The governments of Iraq and its autonomous Kurdish region may be one step closer to settling their heated feud. On Nov. 14, the Kurdistan Regional Government (KRG) issued a formal response to a Nov. 5 decision by the Federal Supreme Court that the Iraqi Constitution does not permit any region to secede. Officials in Arbil said they "respect the interpretation" of the court and called for the ruling to serve as a starting point for negotiations to resolve the region's outstanding constitutional disputes with the central government in Baghdad. But although the concession could pave the way for peace talks, it is unclear just how willing Iraqi leaders are to lift the pressure they have put on the Kurdish administration since its controversial independence referendum in late September.
So far Arbil has refused to annul the results of the vote, as Iraqi Prime Minister Haider al-Abadi has demanded.
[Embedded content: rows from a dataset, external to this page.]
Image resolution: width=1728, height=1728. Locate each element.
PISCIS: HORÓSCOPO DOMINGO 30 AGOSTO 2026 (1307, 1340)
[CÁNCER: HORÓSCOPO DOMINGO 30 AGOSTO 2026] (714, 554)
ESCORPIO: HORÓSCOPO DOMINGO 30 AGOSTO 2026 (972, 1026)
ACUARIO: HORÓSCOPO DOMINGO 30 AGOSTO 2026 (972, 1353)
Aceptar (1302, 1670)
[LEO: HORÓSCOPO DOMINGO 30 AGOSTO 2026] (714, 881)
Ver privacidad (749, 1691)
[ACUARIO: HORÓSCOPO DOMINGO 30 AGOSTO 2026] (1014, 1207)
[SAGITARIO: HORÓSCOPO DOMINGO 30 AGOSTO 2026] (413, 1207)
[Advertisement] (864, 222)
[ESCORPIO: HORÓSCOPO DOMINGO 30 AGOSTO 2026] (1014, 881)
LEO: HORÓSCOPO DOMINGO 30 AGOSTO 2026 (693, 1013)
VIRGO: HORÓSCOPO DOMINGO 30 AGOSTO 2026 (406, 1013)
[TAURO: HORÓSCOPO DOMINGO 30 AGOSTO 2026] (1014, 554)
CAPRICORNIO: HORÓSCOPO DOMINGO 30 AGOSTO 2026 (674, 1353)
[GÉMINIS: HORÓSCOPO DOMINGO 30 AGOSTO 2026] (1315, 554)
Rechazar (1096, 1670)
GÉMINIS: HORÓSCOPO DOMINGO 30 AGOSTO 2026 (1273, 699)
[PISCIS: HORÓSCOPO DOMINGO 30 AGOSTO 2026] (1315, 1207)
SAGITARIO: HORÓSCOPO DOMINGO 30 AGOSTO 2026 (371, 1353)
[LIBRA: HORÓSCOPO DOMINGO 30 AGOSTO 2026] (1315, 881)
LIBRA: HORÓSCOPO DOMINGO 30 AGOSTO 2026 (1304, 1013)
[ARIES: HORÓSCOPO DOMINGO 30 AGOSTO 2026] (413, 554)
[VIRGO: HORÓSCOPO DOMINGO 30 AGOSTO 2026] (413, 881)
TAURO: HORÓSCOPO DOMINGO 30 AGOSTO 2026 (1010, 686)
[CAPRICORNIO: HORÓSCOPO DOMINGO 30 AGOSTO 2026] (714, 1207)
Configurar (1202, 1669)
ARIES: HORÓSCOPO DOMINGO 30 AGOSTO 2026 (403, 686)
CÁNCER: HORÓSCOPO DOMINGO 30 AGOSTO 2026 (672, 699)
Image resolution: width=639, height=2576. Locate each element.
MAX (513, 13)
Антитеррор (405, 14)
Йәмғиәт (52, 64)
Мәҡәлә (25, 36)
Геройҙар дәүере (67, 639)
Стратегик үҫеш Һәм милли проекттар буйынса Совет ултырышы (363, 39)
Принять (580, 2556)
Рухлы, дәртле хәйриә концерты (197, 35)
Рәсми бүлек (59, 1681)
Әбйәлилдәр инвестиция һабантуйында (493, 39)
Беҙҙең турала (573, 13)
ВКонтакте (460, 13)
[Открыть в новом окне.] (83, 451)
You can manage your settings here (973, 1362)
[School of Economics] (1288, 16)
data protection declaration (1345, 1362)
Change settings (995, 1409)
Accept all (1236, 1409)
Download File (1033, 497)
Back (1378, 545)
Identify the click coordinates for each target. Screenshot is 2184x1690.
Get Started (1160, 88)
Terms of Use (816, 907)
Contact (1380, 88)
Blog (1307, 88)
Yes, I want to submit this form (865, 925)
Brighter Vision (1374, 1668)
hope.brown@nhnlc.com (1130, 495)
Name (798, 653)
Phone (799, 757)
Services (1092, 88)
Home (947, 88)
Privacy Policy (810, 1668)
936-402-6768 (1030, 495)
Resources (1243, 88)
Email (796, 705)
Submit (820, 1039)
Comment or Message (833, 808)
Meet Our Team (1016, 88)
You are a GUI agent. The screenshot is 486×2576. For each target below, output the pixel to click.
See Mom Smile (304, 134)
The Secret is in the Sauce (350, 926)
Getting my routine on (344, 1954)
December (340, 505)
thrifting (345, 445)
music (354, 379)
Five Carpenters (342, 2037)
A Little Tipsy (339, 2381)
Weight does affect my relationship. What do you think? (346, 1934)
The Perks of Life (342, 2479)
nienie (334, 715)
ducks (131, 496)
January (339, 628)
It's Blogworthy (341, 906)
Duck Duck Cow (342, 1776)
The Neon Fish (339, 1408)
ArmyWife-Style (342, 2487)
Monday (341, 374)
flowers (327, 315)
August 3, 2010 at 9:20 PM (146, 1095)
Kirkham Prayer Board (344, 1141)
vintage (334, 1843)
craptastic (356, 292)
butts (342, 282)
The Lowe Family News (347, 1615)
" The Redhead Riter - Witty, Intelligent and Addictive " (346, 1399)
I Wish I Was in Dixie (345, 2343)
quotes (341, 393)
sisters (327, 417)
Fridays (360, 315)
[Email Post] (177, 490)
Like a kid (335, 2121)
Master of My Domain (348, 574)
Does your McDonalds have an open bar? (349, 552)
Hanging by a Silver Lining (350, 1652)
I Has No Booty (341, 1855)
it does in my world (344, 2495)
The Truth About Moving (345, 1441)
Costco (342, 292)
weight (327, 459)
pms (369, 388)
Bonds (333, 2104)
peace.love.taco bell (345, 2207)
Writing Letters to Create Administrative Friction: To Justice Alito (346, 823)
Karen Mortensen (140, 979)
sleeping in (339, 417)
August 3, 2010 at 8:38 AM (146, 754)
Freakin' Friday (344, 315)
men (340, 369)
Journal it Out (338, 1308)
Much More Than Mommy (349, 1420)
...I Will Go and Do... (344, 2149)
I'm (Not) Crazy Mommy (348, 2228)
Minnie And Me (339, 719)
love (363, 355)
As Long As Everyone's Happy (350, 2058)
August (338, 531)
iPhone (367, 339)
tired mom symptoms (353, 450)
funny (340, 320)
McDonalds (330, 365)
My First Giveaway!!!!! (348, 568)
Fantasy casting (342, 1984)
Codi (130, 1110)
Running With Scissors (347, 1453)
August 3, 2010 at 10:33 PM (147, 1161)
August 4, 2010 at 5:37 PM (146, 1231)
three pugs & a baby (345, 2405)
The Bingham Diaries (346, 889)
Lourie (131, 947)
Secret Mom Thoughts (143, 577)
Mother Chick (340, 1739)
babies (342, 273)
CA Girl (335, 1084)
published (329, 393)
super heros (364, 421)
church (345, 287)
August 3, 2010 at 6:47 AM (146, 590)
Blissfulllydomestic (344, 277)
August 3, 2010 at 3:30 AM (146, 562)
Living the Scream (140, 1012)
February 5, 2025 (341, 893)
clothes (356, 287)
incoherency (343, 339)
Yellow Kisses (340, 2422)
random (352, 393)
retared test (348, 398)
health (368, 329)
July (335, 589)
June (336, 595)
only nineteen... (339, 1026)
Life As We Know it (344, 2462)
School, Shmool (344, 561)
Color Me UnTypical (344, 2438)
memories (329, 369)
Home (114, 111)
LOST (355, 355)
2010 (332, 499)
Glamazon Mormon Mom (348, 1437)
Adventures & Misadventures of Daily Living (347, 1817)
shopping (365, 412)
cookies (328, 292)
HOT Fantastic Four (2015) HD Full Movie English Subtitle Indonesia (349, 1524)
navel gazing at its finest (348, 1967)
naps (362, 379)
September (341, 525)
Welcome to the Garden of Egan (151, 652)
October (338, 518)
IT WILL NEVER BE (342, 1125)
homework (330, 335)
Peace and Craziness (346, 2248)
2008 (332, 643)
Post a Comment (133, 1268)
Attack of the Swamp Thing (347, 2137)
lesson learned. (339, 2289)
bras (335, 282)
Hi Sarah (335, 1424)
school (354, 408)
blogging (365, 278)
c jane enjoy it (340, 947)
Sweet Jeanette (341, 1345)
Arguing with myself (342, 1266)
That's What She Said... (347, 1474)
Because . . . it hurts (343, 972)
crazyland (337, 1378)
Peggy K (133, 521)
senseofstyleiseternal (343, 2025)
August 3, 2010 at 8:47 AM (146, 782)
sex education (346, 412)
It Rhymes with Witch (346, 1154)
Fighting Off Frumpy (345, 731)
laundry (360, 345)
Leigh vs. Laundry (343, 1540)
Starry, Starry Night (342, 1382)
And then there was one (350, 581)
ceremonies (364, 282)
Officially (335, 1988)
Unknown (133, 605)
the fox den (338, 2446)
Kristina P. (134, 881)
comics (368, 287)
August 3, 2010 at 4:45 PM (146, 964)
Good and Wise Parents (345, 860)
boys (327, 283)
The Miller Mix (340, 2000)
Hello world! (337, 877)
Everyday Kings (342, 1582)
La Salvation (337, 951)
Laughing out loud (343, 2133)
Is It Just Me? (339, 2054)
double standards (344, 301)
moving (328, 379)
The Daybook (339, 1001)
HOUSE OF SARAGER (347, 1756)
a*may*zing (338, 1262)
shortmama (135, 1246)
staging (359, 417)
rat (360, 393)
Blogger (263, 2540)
However, since taking control of Iraqi Kurdistan in early November amid the temporary suspension of the region's presidency, KRG Prime Minister Nechirvan Barzani has sought to distance himself from the steadfast resistance of his uncle, former President Massoud Barzani, to nullify the will of the Kurdish people. Arbil's recent decision to respect the federal court's declaration that regions cannot secede from Iraq, in essence, is an invalidation of the referendum's importance and outcome.
With national elections on the horizon, al-Abadi has only strengthened his political standing with his response to the Kurdish bid for independence. Under his watch, Baghdad has regained control of the oil fields in the country's northern regions that it had lost to the Kurds in 2014 — including lucrative resources in Kirkuk province. The central government has also reclaimed most of the disputed region that lies between the KRG and the rest of Iraq. These victories have bolstered the prime minister's image as a nationalist leader and have augmented his administration's similar successes in seizing territory from the Islamic State over the past few years.
Arbil's recent decision to respect the federal court's declaration that regions cannot secede from Iraq, in essence, is an invalidation of the referendum's importance and outcome.
Al-Abadi's nationalist credentials have shored up his support base among southern Iraq's Shiite communities. But there are still several challengers eager to supplant him as prime minister, including National Wisdom party leader Ammar al-Hakim and former Prime Minister Nouri al-Maliki. Moreover, though Iraqi security forces have retaken most of the country's disputed territories, the Popular Mobilization Forces — troops that often have closer connections to other Shiite leaders — have led the charge. Many of these fighters are now forming their own political parties ahead of the approaching elections. Earlier this month, for instance, Iraqi officials approved the political wing of the Iranian-backed Asaib Ahl al-Haq (one of the more powerful segments of the Popular Mobilization Forces) as a legitimate party. Abu Mahdi Al-Mohandes, the forces' deputy chairman, has engaged in negotiations to take charge of the security of Kirkuk's oil fields as well.
Aware that an electoral victory is by no means assured, al-Abadi will continue to try to fortify his own political position in the months ahead. As a result, his stance toward the KRG will remain aggressive, even in the face of its recent olive branch. This is not to say that Baghdad won't engage in backroom (or even overt) negotiations, but it will seek significant concessions while trying to exploit the Kurdish prime minister's weakness. According to the semi-official Iraqi news outlet Al-Sabaah, Baghdad has obtained U.N. documents that place three cities — including the strategic border town of Fishkhabor — outside the line drawn in 1991 between southern Iraq and Iraqi Kurdistan. If true, the central government could use these documents as justification to take control of the cities.
Faced with an unyielding government in Baghdad, Arbil will have little choice but to reach out to external actors that have historically interceded on its behalf, such as Turkey and the United States, for help. And that is where the KRG's recent statement will make the most impact: Rather than swaying Iraq's central government, the move by Kurdish officials is likely meant to mollify Ankara and Washington. Turkey, in particular, has reiterated its alliance with the KRG, even as it has consistently joined Baghdad in opposing the independence referendum. Perhaps it is telling that, in the wake of an earthquake that decimated parts of Iraqi Kurdistan on Nov. 14, Ankara has come to the region's aid more than Baghdad has.